Stephen Harper controls everything in his government, except for the occasional disturbances of a minority House of Commons and a reluctant Senate. He has centralized power even beyond the efforts of his predecessors, insisting that not only every file but also the minutiae of the file be cleared by him.

Barack Obama, by contrast, influences much but controls nothing. Each piece of his astonishingly ambitious agenda is being chewed up and changed by Congress, where his biggest challenges come not from the opposition Republicans, who are predictably against everything he suggests, but from fellow Democrats.

The stimulus package, health care, financial regulation, climate change - you name it and Congress has or had legislative control, even though Canadians might think a president most of them admire is directing traffic.

Mr. Obama is directing traffic, in the sense of a police officer standing at an intersection without lights. Drivers might or might not pay attention to the officer's instructions; and they will go at the speed they choose within the limits of safety. The result isn't chaos, but it isn't orderly, either.

Mr. Obama must appeal over the heads of Congress to the American people, whose voices, he hopes, will influence legislators. Within that broad audience is the Obama army of dedicated supporters who can be activated by the Internet, as well as by his verbal appeals.

The President speaks of ideals, values, visions, challenges and sacrifices, but he can also dissect policy proposals to make them comprehensible, as he tried in his health-care address to Congress last week. He can be teacher and preacher, often in the same speech.

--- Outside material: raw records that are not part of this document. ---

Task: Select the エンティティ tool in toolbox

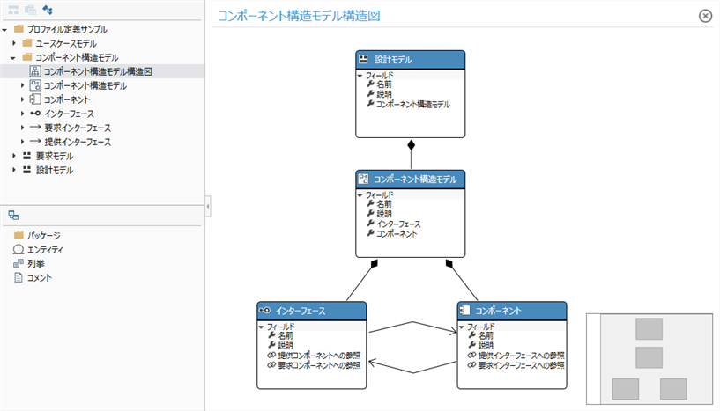Action: click(45, 249)
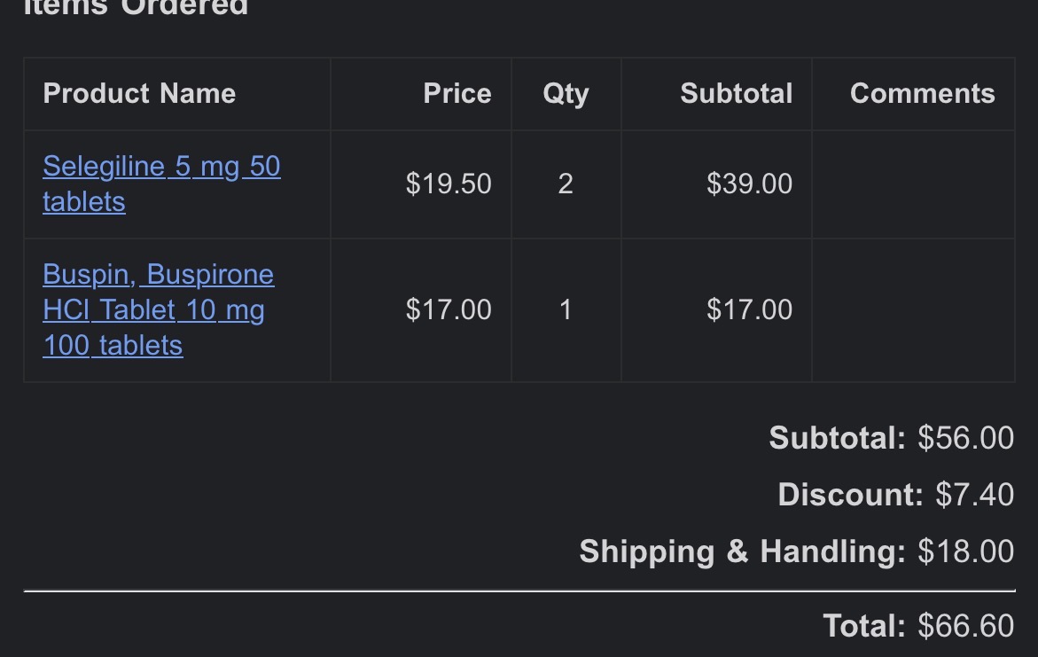Select the Buspin row subtotal of $17.00
The width and height of the screenshot is (1038, 657).
[x=749, y=309]
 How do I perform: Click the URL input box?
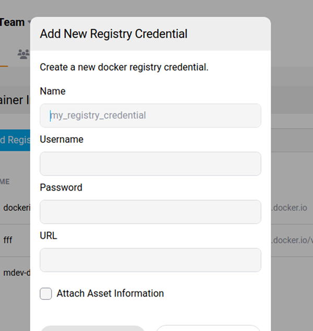pos(150,260)
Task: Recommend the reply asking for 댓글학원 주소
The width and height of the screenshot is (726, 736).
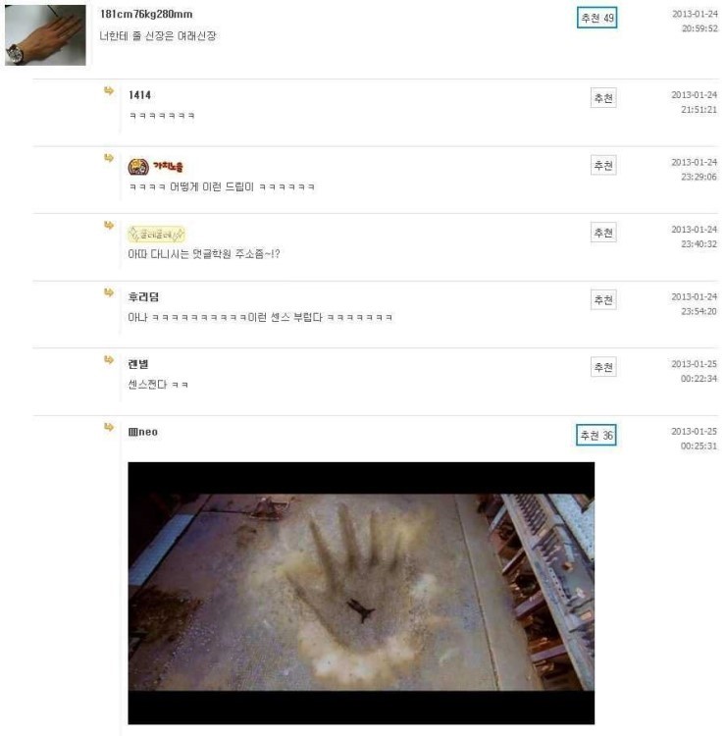Action: (603, 233)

Mr. Harper hates the "vision" thing, seldom speaks of values, never asks Canadians to sacrifice - preferring, instead, to roll out "announcements" of bridges, roads and other infrastructure investments. His speeches are spare, to the point and, usually, very dull. Mr. Obama can lift almost any sentence off a page; Mr. Harper can take his speechwriters' best lines and bury them.

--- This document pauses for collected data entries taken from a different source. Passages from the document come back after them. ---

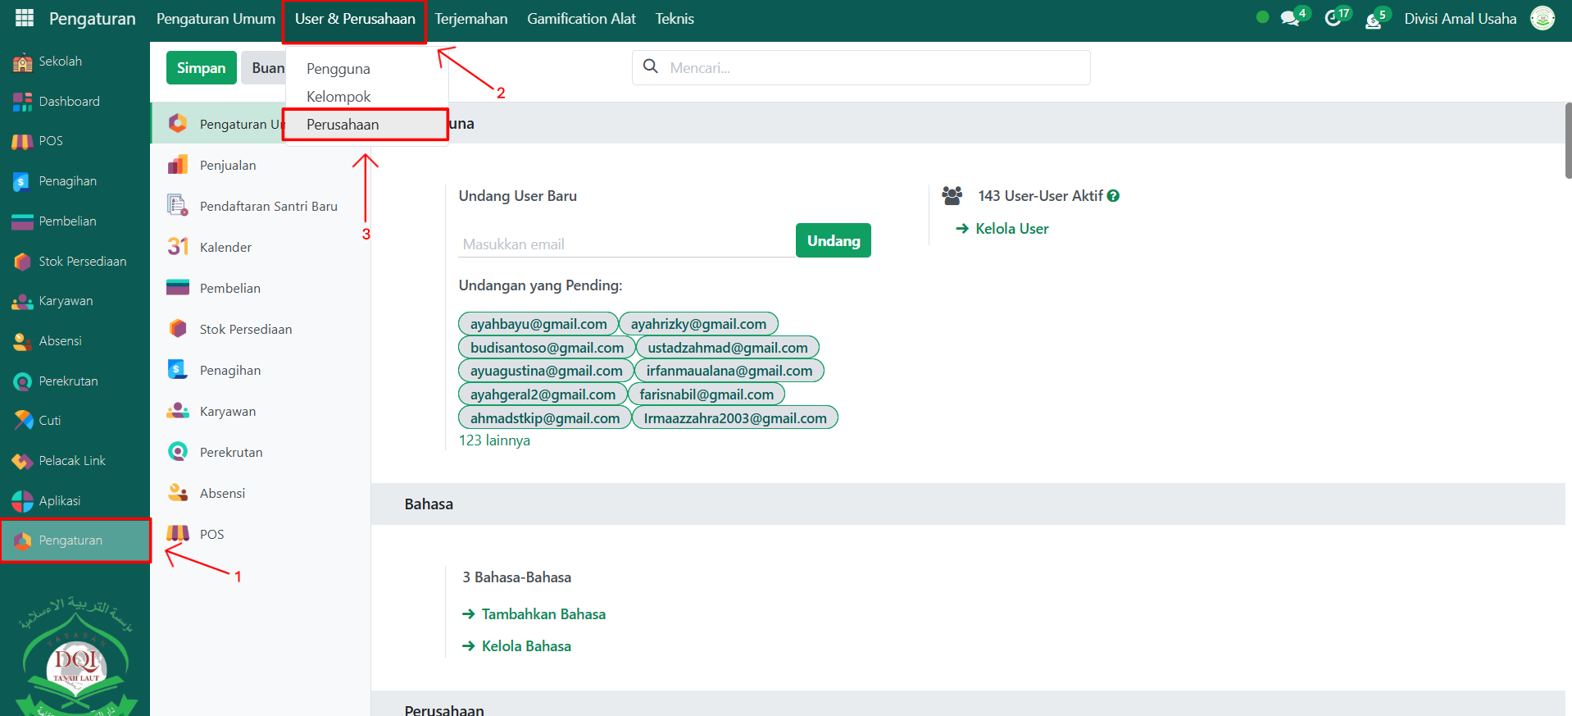This screenshot has height=716, width=1572.
Task: Choose Pengguna in the dropdown menu
Action: (x=338, y=69)
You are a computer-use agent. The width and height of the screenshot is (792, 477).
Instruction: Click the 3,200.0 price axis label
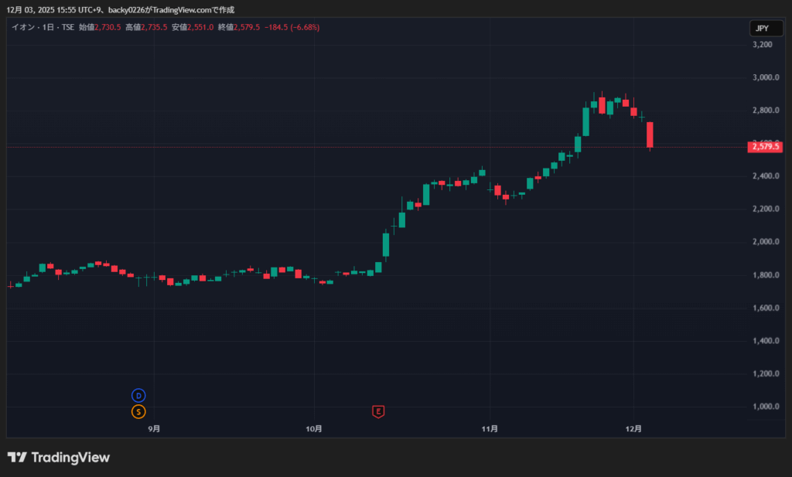click(763, 45)
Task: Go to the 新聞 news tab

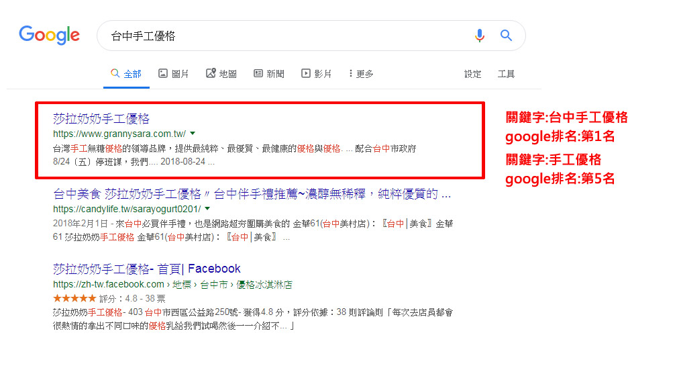Action: (268, 74)
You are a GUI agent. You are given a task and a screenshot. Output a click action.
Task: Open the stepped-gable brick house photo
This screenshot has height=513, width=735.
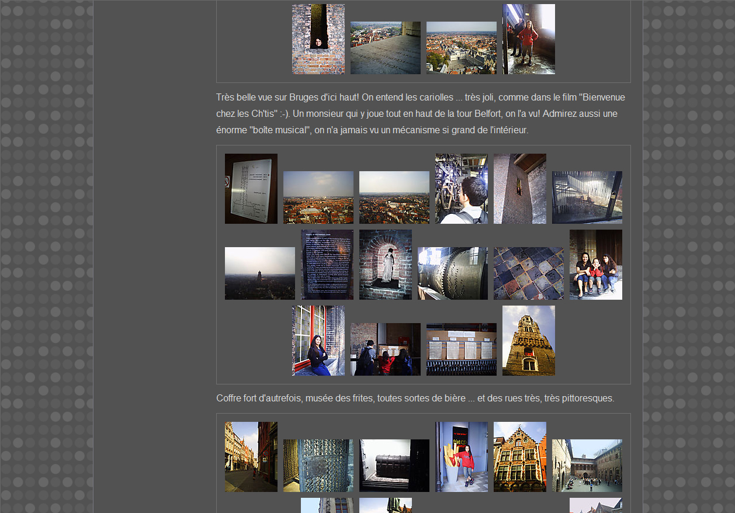point(519,457)
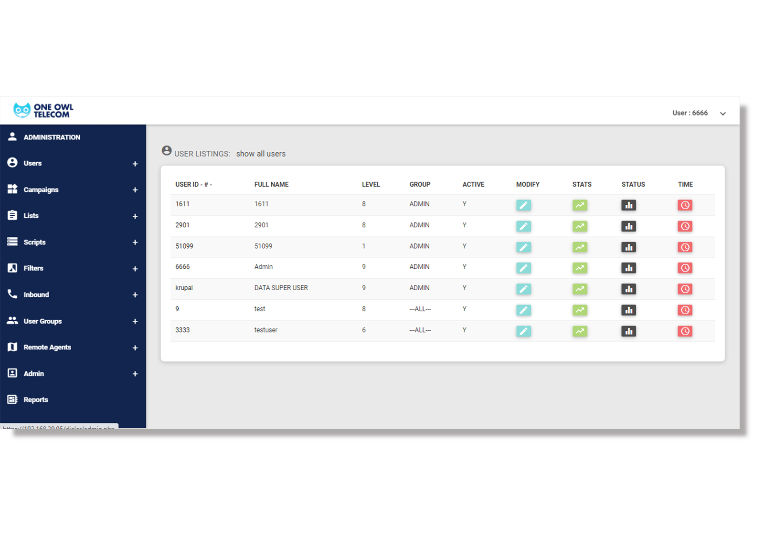The image size is (764, 536).
Task: View stats icon for testuser row
Action: click(x=580, y=331)
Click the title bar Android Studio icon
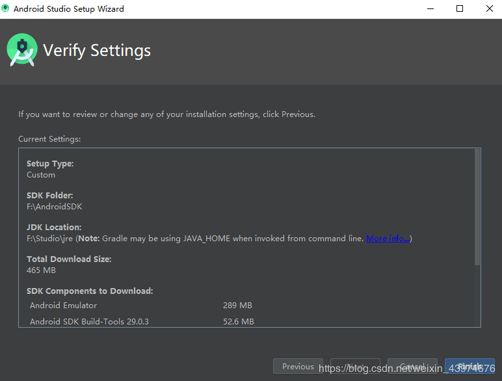Image resolution: width=502 pixels, height=381 pixels. point(6,9)
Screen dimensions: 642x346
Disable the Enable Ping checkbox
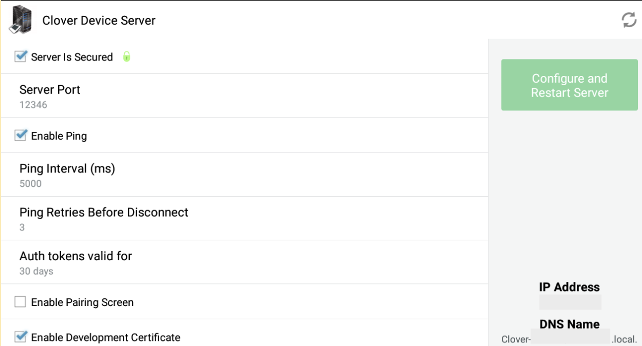(x=21, y=136)
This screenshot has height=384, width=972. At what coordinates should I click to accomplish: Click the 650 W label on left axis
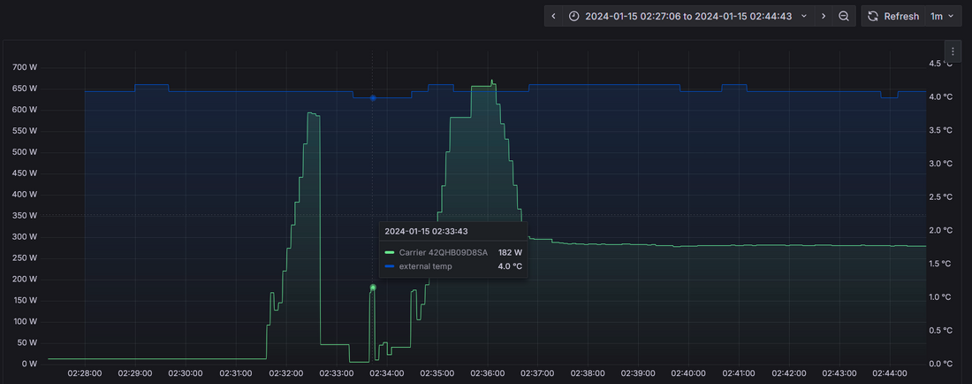click(x=25, y=88)
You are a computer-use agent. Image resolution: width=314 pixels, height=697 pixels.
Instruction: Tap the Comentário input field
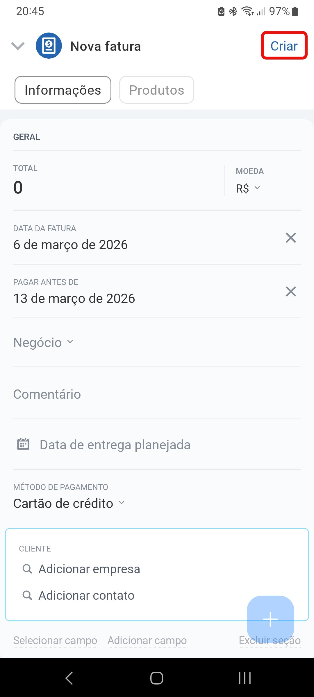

But Mr. Harper can command, whereas Mr. Obama can only cajole, something Canadians might easily misunderstand in this kerfuffle over Buy America.

Mr. Obama can't command Congress to expunge Buy America provisions from its laws, and he certainly won't veto any such law to please Canada. Most of the measures exist at the state and local level, where the President has no sway and where the provisions of the North American free-trade agreement do not apply.

But a president does have considerable sway over his country's foreign and defence policies, and this one has taken on a large array of international challenges in his first nine months, everything from the Israeli-Palestinian quagmire to bilateral relations with Iran, Russia and China, to say nothing of more foreign aid, nuclear non-proliferation, disengagement from Iraq and a new strategy for Afghanistan.

Only on Afghanistan does Canada have anything to offer, because the country has paid the price in blood and money to be heard. As the 2011 date for the end of Canada's military involvement draws nearer, so the country's voice will correspondingly diminish. On everything else, the great issues of international relations, Canada has next to nothing to offer, because the country has largely lost its voice, or lost its appetite even to have a voice, in international affairs.

It's an open question whether the United States would want to hear from Canada anyway, but it's certain that Canada would not be heard when it has so little to say. So the relationship, such as it is, tends to be about bilateral trade issues - mostly raised by Canadians dependent on the U.S. market - that presidents do not find interesting or worth spending any time or political capital to resolve.

Canada could offer ideas on Arctic management, climate change, international institutional reform, oceanic degradation and a range of other world issues, but that would require a world perspective and creative thinking that will not be brought either to the White House or Congress by the visiting Canadian.